Tuition freeze extended to 2017-18
Before a crowd of students on SUBstage, Minister of Advanced Education Marlin Schmidt announced that Alberta’s tuition freeze through the 2017-18 academic year.
The freeze will protect all Alberta post-secondary students from tuition increases until September 2018, which the government estimates will save “250,000 full and part-time students and apprentices roughly $16 million dollars per year.”
In addition to renewing the freeze, the government is offering a website to gather feedback for creating a model for university tuition that works in the long term. MLA for Edmonton South-West Thomas Dang, a University of Alberta student before he was elected, said the freeze would bring students security.
“We do a lot of work with the ministry, and the minister has been very open to having two-way dialogues with us as MLAs,” Dang said. “The open consultations make the dialogues a bit broader as well.”
Schmidt said that though the tuition freeze adds short-term predictability for students, his government plans to have a new tuition model in place for the 2018-19 academic year. This time next year, Schmidt said the consultation process will be complete, and recommendations will have been made to cabinet.

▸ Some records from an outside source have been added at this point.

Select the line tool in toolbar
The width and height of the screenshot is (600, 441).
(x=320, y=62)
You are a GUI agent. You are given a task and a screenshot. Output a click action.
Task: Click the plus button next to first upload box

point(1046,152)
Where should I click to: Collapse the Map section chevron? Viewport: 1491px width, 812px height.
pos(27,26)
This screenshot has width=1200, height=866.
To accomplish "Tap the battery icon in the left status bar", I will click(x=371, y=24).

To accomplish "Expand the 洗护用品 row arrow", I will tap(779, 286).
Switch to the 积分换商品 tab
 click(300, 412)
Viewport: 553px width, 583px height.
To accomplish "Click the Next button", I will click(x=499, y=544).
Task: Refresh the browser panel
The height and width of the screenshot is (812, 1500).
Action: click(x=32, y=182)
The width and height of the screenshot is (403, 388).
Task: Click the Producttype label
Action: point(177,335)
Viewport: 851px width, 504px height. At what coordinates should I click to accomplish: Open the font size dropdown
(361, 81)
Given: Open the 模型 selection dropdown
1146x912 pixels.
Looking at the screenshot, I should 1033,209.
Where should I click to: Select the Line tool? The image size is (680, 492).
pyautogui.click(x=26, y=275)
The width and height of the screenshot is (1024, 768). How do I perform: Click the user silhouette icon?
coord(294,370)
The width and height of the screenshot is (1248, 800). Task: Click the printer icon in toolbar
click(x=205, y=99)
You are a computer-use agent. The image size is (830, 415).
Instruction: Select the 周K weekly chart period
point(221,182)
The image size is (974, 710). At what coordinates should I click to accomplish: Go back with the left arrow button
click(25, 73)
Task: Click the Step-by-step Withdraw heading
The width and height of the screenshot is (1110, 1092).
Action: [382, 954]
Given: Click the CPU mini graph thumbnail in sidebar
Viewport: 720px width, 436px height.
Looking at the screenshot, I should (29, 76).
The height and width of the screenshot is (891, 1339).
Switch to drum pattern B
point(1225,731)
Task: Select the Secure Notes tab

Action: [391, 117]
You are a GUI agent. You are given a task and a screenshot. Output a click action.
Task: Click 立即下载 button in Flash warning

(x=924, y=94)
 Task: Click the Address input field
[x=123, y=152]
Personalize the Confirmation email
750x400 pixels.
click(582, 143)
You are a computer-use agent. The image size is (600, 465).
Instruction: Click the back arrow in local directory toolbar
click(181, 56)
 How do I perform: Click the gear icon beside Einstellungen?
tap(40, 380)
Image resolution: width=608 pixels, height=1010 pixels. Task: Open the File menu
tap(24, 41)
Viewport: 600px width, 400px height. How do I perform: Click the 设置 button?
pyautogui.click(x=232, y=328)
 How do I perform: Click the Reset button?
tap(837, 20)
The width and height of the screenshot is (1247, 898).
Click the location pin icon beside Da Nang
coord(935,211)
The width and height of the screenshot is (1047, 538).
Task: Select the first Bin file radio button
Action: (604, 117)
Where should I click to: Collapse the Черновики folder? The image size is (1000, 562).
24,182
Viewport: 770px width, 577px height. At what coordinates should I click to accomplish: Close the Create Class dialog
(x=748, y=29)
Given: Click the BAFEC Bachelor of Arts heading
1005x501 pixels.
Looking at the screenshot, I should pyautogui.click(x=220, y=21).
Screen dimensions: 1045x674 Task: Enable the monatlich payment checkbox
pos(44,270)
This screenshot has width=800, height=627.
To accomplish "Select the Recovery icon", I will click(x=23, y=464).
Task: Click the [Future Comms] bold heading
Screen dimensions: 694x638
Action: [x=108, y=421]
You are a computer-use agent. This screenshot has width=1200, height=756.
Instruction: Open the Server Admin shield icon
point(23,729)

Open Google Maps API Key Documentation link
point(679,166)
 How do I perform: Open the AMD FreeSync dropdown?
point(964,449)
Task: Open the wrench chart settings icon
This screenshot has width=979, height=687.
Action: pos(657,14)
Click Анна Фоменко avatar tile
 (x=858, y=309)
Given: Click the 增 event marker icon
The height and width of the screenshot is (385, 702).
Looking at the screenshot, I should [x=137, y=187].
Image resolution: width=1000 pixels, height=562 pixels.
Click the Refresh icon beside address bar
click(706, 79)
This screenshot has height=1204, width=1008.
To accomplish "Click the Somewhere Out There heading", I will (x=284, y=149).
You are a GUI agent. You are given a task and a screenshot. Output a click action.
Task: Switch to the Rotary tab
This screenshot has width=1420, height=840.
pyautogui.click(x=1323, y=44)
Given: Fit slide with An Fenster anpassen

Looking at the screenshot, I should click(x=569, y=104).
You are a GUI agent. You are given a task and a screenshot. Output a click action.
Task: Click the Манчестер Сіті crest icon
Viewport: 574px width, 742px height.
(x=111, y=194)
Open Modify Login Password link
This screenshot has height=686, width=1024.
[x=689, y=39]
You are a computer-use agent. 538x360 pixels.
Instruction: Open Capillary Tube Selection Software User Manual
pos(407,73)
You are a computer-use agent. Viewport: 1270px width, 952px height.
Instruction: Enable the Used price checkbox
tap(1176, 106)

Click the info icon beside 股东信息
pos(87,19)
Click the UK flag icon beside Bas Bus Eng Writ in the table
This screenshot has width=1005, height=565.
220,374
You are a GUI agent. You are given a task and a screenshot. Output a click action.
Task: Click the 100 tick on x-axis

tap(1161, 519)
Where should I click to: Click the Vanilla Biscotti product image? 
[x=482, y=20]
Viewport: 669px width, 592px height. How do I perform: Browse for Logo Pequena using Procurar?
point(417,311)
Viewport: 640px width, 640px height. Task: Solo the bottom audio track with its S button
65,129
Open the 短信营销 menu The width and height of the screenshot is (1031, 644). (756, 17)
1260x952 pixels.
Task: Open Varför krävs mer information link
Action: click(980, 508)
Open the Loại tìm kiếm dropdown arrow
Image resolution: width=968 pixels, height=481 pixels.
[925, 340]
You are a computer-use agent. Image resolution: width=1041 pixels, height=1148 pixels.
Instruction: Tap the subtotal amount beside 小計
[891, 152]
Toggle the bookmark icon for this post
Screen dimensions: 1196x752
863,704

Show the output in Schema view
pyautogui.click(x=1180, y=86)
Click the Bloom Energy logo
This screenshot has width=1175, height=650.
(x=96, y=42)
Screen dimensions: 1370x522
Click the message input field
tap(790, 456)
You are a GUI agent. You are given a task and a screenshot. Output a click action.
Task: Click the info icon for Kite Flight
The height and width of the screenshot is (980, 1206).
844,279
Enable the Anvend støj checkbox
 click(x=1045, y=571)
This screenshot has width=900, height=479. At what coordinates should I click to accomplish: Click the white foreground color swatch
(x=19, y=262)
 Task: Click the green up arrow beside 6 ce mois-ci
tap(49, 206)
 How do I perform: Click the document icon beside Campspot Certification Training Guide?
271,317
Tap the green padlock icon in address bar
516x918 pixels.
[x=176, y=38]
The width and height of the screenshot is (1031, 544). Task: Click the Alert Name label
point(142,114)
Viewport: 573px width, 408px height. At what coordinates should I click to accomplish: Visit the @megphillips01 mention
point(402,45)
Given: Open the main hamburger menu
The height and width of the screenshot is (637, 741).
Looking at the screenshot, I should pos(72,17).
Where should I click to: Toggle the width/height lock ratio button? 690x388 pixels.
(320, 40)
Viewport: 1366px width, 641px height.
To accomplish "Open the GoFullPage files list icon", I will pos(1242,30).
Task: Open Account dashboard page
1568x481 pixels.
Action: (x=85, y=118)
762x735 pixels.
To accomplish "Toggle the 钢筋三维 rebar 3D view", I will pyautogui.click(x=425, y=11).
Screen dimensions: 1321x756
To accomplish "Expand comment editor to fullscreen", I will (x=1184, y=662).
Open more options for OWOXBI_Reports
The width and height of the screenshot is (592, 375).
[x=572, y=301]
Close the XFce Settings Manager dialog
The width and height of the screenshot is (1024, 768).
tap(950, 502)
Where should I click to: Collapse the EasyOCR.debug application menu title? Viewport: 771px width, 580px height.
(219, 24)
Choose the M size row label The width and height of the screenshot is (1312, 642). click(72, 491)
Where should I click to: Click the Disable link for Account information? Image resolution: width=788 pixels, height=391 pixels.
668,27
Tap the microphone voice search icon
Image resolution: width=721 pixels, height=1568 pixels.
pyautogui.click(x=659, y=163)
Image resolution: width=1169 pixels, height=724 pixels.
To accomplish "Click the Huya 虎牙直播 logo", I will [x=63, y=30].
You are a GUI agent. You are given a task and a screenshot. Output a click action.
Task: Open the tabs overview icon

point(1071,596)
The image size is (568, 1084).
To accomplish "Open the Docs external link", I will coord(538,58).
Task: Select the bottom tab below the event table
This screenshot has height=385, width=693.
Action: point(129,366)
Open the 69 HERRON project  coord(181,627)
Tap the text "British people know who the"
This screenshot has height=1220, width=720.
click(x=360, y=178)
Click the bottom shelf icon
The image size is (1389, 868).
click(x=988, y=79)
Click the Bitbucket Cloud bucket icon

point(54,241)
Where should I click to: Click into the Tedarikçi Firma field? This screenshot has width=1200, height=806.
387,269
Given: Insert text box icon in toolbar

When it came to the conversation of decreasing tuition, Schmidt emphasized that the government had no pre-conceived notions surrounding the results of the consultation process.
“We want everyone to bring forward their best ideas, and we’ll use the best options that are brought forward to us,” Schmidt said.
When asked what it would take to decrease tuition, Schmidt said that “a substantial increase in the resources that are available to us as a government” would be required to allow post-secondaries to cover the funding deficits caused by decreased tuition revenue.
Students’ Union President Fahim Rahman said he would be “disappointed” if no changes are seen in post-secondary after the consultation process. He also said that lessening the burden of other costs like textbooks, rent, and food for students should be examined to lower the financial strain.
Rahman said he would like to see several things happen to maintain predictability in student costs.
“What I would look for … would be entrenching consistent and sustainable increases to tuition, like only increasing by inflation,” Rahman said.
Rahman spoke in favour of “revamping or disbanding entirely” the market modifier approval system, which allows certain faculties to charge students more for tuition. For Rahman, not having market modifiers would give students “a lot more predictability and sustainability with their tuition.”